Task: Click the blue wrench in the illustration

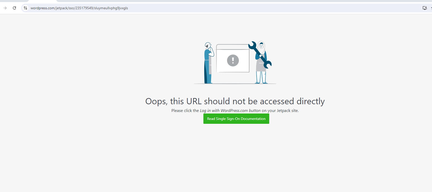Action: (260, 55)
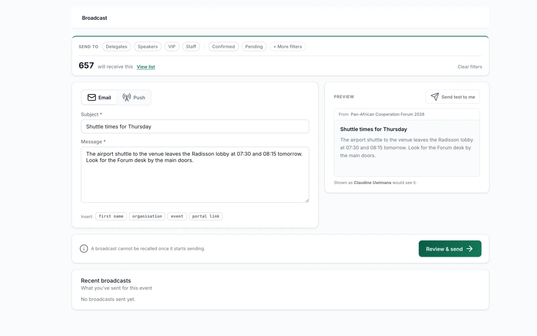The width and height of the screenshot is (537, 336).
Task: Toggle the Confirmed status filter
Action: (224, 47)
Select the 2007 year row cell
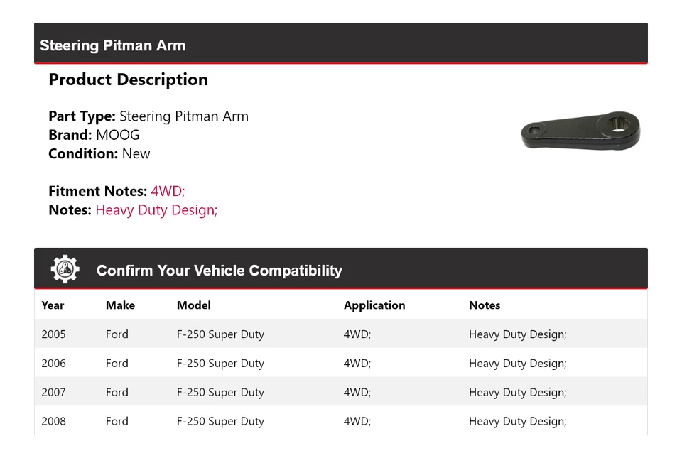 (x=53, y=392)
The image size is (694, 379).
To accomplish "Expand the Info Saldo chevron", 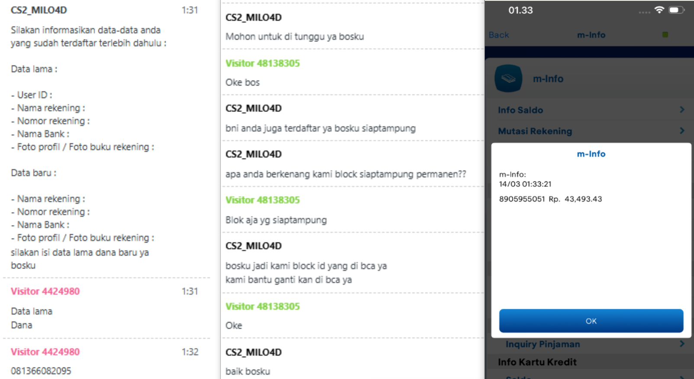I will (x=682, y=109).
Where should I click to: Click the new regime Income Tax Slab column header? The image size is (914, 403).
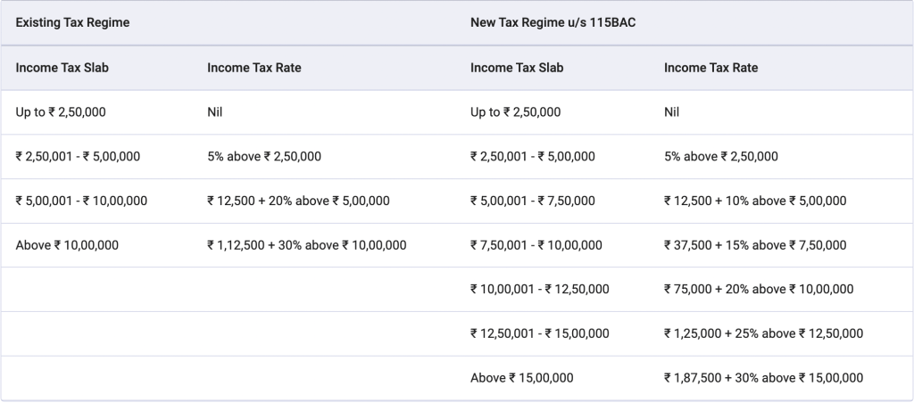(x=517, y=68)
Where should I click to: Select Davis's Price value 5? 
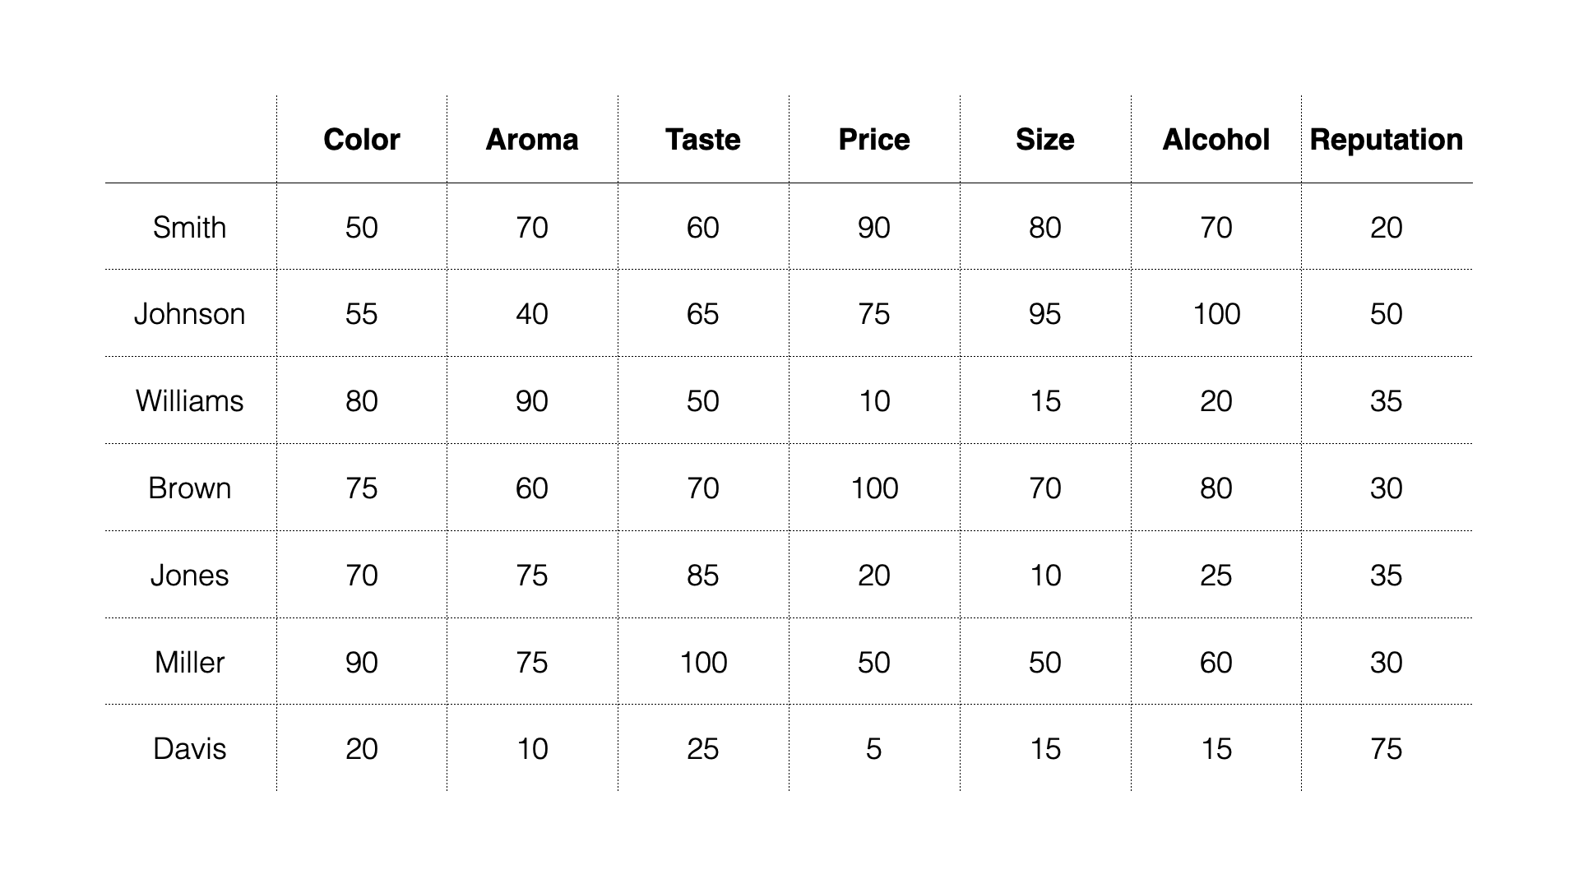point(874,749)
· · · ·
» **Exercise prompt**: Word for word, restate the lines from the line with "Where should I click to: Select" through the last line of the entries, and nothing beyond them. Omit pictures.

» **Result of this exercise**:
Where should I click to: Select Davis's Price value 5? 
point(874,749)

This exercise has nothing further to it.